**WORK ITEM**
Nothing but the lines below between the line holding "Given: Open Samsung" and the line holding "How do I perform: Cascade", inclusive, should appear in the answer, each set down exactly.

**Saved data entries**
*** Block opens ***

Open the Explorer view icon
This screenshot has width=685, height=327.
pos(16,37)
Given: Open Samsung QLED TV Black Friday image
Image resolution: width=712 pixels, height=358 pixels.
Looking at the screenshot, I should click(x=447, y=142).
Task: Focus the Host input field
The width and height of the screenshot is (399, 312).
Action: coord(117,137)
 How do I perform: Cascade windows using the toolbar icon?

*** Block closes ***
*** Block opens ***

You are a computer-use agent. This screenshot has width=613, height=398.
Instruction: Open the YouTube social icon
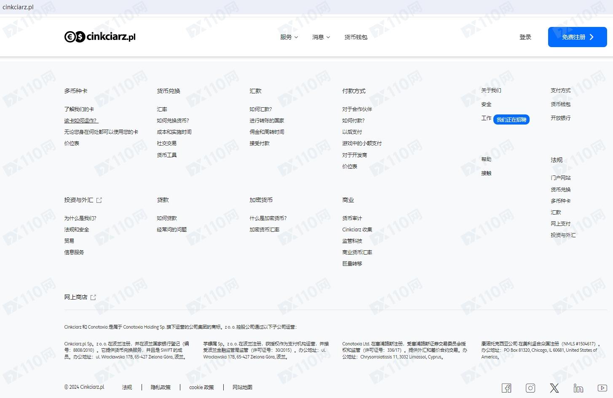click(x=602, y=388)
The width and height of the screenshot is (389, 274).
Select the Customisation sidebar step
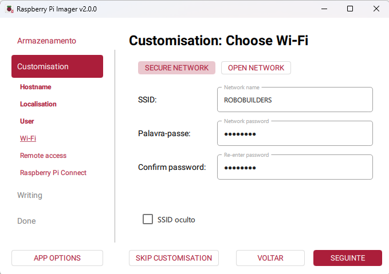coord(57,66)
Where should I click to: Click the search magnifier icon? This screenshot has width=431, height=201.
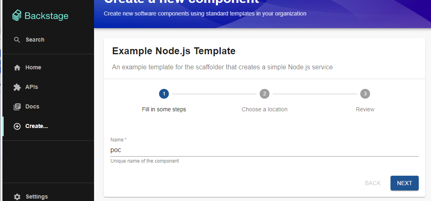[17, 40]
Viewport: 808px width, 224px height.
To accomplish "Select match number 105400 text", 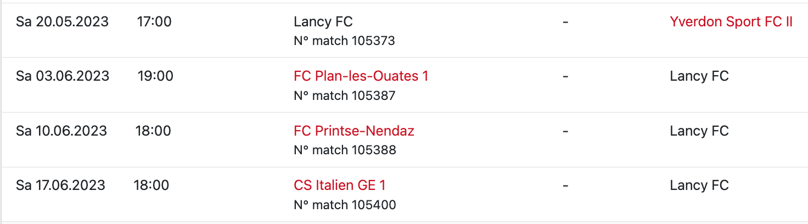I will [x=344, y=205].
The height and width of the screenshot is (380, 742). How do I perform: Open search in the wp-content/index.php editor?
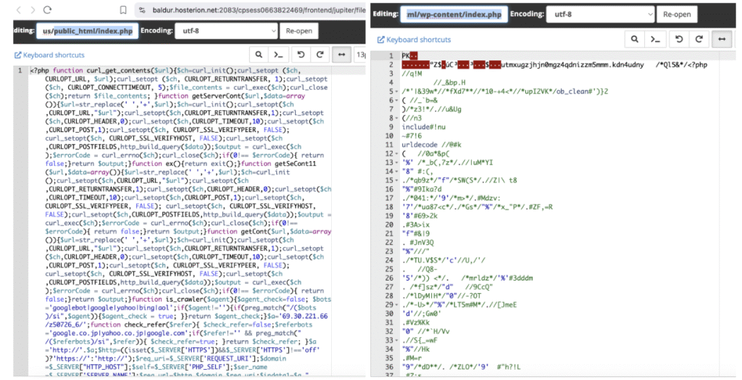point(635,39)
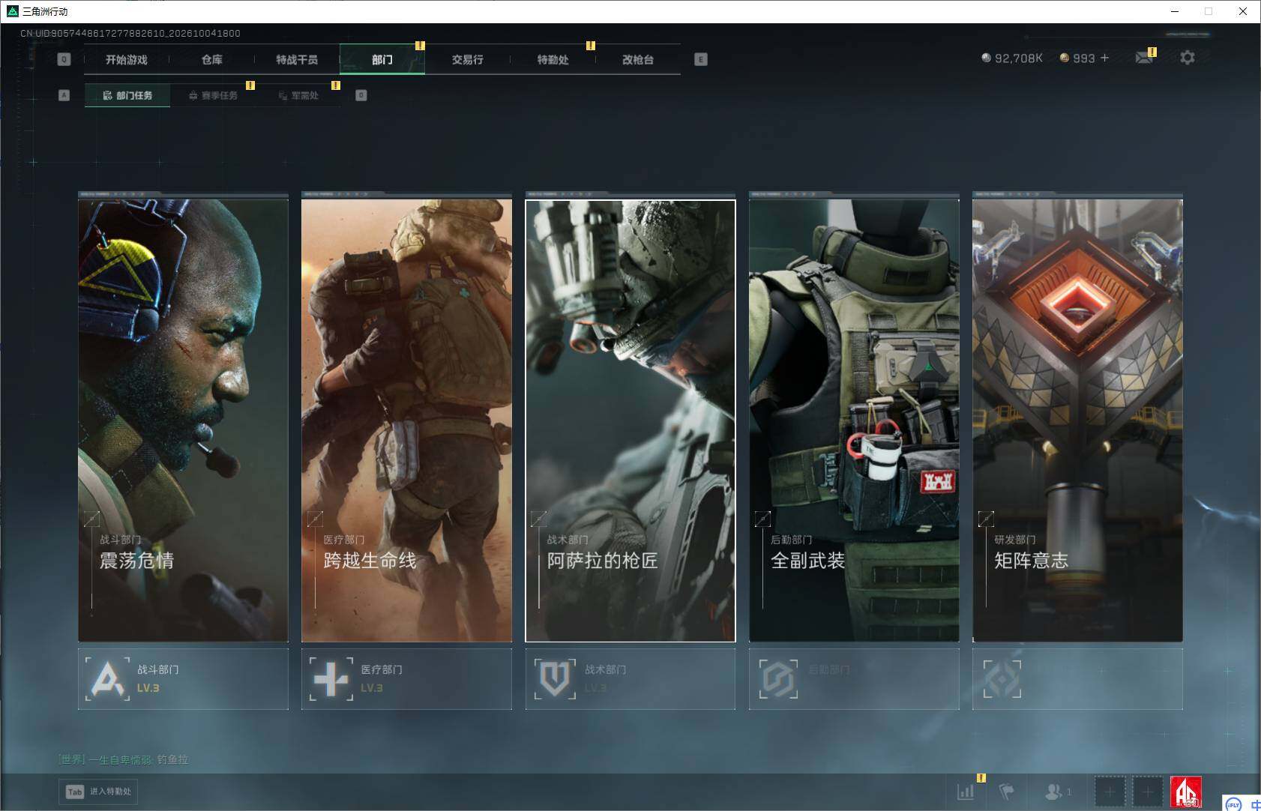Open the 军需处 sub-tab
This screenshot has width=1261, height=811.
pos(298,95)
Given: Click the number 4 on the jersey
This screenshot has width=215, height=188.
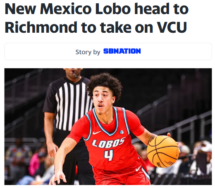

*** Block closes ***

**EXERCISE SOLUTION**
Given: Open Samsung QLED TV Black Friday image
Image resolution: width=712 pixels, height=358 pixels.
Looking at the screenshot, I should click(x=447, y=142).
Task: Focus the Host input field
The width and height of the screenshot is (399, 312).
Action: coord(117,137)
 How do I perform: Cascade windows using the toolbar icon?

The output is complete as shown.